I just saw that thing and was just like, what the f--- do I even do with this? It was a monster.” Mum Sarah might still be thinking the same thing. But she came to terms a while ago with her youngest child throwing herself in front of life-threatening mountains of water, telling Laura, “You’re doing what you’re meant to be doing.

Just trust your intuition.” Enever’s own instincts have her eyeing a unique future – school drop-offs one day, riding giants the next. She married her long-term partner, Jake, in September and while she doesn’t have anything concrete, raising a family is planned somewhere down the line.

Yet after seven years on the World Championship Tour she’s found a home in big-wave surfing and is hitting her peak. Enever’s world-record ride off the north shore of Oahu, Hawaii. Credit: WSL “It’s so wild.

I always looked at my career and thought that having kids would just be something that happened at the end of it,” she says. “But for the first time in my life I feel like it could be something that happens together, alongside my surfing. That excites me.

I want to give everything to this big-wave season and I’m not planning anything after that – but I do think I could do both. “And I’m so inspired by so many female athlete mums who have been able to come back and do incredible things. They’ve shown that you can be a mum, be powerful and do your sport just as well as you did before having kids.

“The sport is dangerous and I’ve spoken to big-wave surfers who do have kids. And you’re always as safe as you can be – you have your safety teams, your training, breath-holds underwater – but bad things can happen. And that would play a role for sure in whether I wanted to slow down.

“But I’d also want to tell my kid, ‘go for it’.” My mum rides giants? Enever can see herself combining big waves and motherhood. Credit: James Brickwood As a kid herself, with brother Chris forever urging her into bigger and bolder peaks, Enever “felt the spark” whenever the swell cranked up.

But when she made a full-time move from the professional WSL circuit to chasing the world’s biggest waves, doubts emerged inside and out. “When I first started big-wave surfing I definitely had impostor syndrome,” she says. “I don’t look like someone who should be riding the world’s biggest waves.

People did look at me and say, ‘You’re not strong enough. You need to get bigger, your legs need to get bigger.’ “But catching the biggest wave isn’t about being the biggest person; it’s about positioning and knowledge.

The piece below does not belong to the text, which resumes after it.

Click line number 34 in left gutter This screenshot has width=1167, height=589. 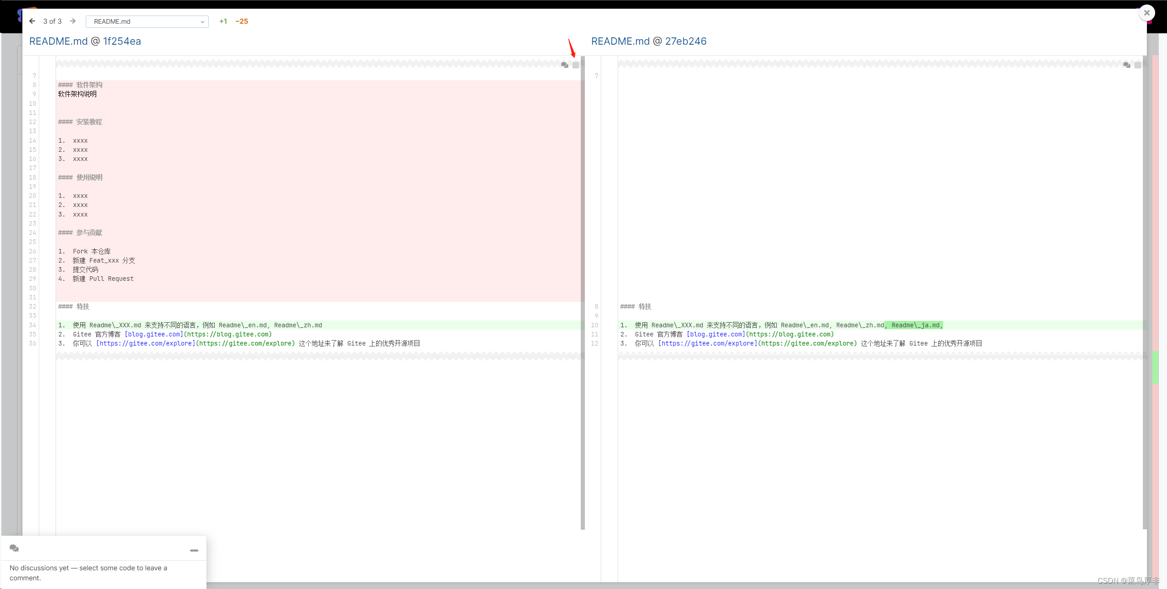click(32, 325)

It’s this huge ocean you’re in and you’re trying to catch one wave that’s been generated by a storm thousands of miles away, and you’re positioning yourself in a line-up, trying to match its speed while paddling into it. That’s all knowledge, intuition and experience. “The people that have believed in me, they’ve played a vital role in my own belief, that I can get out there and belong in this world.

And I just thought, ‘Stuff it, I’m not telling myself I’m not strong enough’.” Laura Enever flies out of a Teahupo’o barrel in Tahiti. Credit: Nick Green And so, fresh from claiming big-wave surfer of the year in Nazare, Portugal, Enever is headed back to Hawaii, the scene of her world-record ride two years ago.

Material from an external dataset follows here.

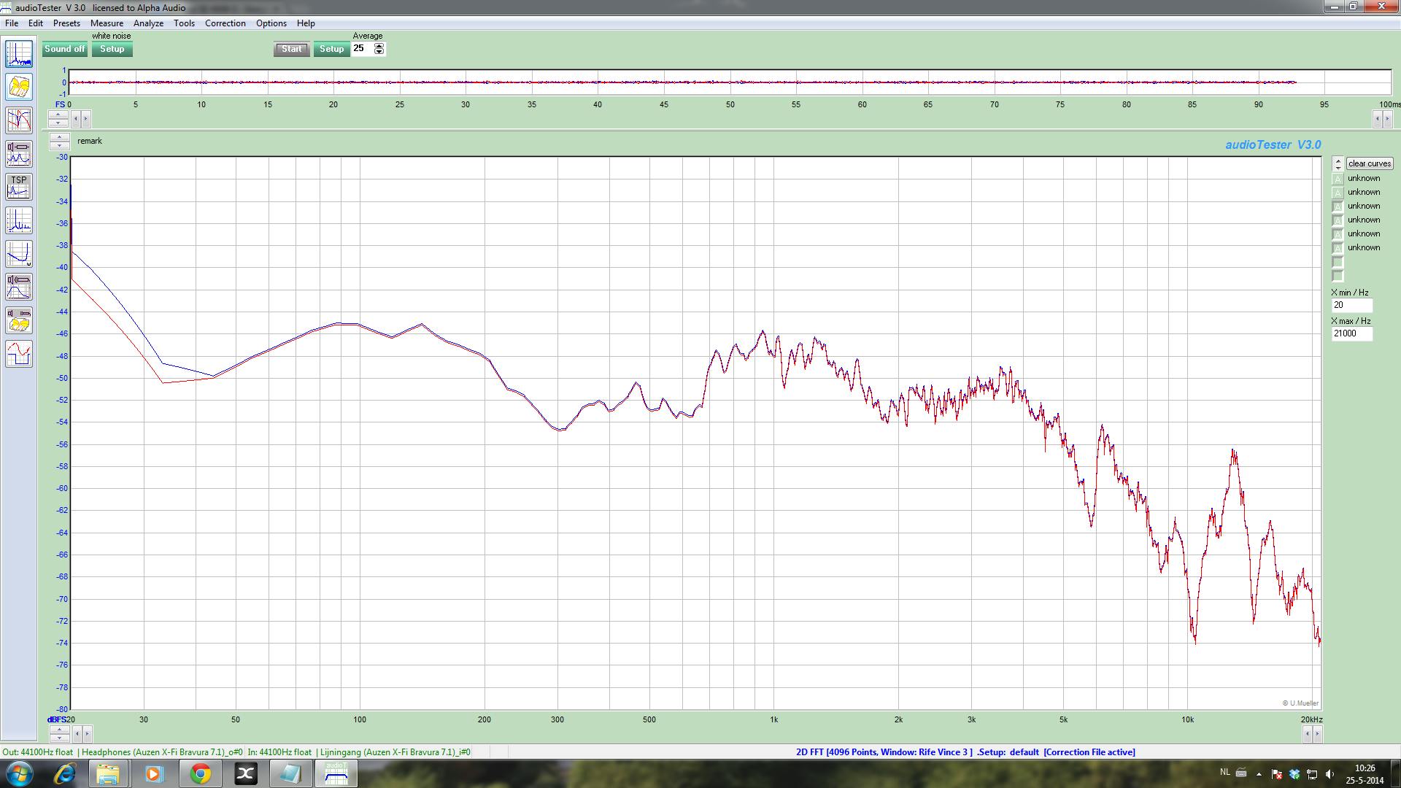Open the sweep frequency response icon
Screen dimensions: 1401x788
[19, 254]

She’s on the books for the Eddie Aikau Big Wave Invitational, surfing’s most prestigious and exclusive event, which only runs in 40-foot waves at Waimea Bay and, as such, has only been held 10 times since 1984. Enever’s training of breath work, pool sessions, carbon dioxide tolerance training, weights, cardio and, of course, surfing, has ramped up anticipating the northern winter swells. And, she only half-jokes, her noisy hobby might need to be revisited as well.

“I learnt the trumpet during the pandemic and I’m going to get back into it,” she says. “Mostly it’s just me playing random notes, but it genuinely helps my breathing ability. I had trumpet lessons one day and breath-hold training straight after, and my breath-hold was way longer.

It expands the lungs and acts as a really good warm-up. “So imagine me just before the Eddie, playing the trumpet, expanding my diaphragm and lungs, and then charging into an Eddie swell and an absolute career highlight. That would be just incredible.